Jef Van Baelen vraagt toppers naar hun mooiste sportherinnering.
Een van de grote troeven van korfbal, en een belangrijke reden waarom ik het zo’n mooie sport vind, is dat je het kunt beleven met familie en vrienden. Het EK van 2010 was het eerste toernooi waarin ik mezelf kon beschouwen als vaste waarde bij de Belgian Diamonds, de nationale korfbalploeg.
Mijn broer stond ook in de ploeg. Ik deelde een speelvak met mijn toekomstige echtgenoot en met Sara Goossens, een goeie vriendin. Zo’n hecht team gunt elkaar alles en gaat voor mekaar door het vuur.
Het Europees Kampioenschap vond plaats in de Rotterdamse Ahoy. Nederland wint van oudsher elk groot toernooi en was in eigen huis uiteraard topfavoriet. De Nederlanders zijn profs en beschikken over een goed gesubsidieerde omkadering, terwijl wij zo goed als het kon probeerden te trainen na onze dagtaak.
In principe is het een ongelijke strijd, maar die generatie Belgen had zich voorgenomen om zonder schroom de handschoen op te nemen. De Belgische fans voelden dat er elektriciteit in de lucht hing. Ze hebben ons vooruit geschreeuwd als nooit tevoren. We raasden door het EK. In de halve finale veegden we de vloer aan met de nochtans sterke Duitsers. In de finale wachtte het onvermijdelijke Nederland.
De beleving van die match viel met niets te vergelijken. Een minderheid Belgische fans overstemde de volgelopen Ahoy. De Nederlanders startten furieus, maar de Belgen lieten zich niet intimideren. We kwamen op gelijke hoogte en leken op en over Nederland te gaan. Een historische stunt leek in de maak… tot de scheidsrechter er zich mee moeide. We kregen twee discutabele strafworpen tegen.
Even was de focus gebroken en meer had Nederland niet nodig om een kloof te slaan. We verloren met opgeheven hoofd. Zelf speelde ik een sterke match. Ik scoorde twee doelpunten, waarvan één na een geweldige pass van mijn broer. Mijn rechtstreekse tegenstander Kim Cocu, gewezen Speelster van het Jaar, heeft geen enkele korf gescoord.

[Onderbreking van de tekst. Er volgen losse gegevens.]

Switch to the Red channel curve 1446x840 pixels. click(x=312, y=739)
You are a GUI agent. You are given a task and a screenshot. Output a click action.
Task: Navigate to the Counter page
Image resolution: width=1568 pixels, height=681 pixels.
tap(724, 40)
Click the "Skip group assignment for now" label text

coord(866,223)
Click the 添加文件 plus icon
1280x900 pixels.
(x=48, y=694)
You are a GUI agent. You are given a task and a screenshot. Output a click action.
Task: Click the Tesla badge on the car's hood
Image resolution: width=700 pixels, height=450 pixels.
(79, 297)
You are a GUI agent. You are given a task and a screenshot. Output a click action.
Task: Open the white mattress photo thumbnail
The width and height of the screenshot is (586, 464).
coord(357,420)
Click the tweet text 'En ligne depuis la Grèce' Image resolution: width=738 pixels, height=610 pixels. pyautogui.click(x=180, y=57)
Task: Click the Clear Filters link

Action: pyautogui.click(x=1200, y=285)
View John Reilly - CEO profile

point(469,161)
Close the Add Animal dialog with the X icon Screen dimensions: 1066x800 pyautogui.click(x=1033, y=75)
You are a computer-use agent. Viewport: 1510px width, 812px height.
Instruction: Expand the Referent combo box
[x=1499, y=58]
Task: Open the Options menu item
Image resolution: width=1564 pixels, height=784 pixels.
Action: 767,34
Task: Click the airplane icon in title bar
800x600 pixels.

Ondanks het zoveelste zilver is dat EK een mooie herinnering. Altijd verliezen van dezelfde oppermachtige tegenstander wordt een mentaal gegeven. Je doet je best, maar van binnen denk je: het zal toch weer niks worden. Sinds 2010 is er het oprechte geloof dat het wél kan. Mijn generatie heeft die kentering gebracht. Daar ben ik best trots op.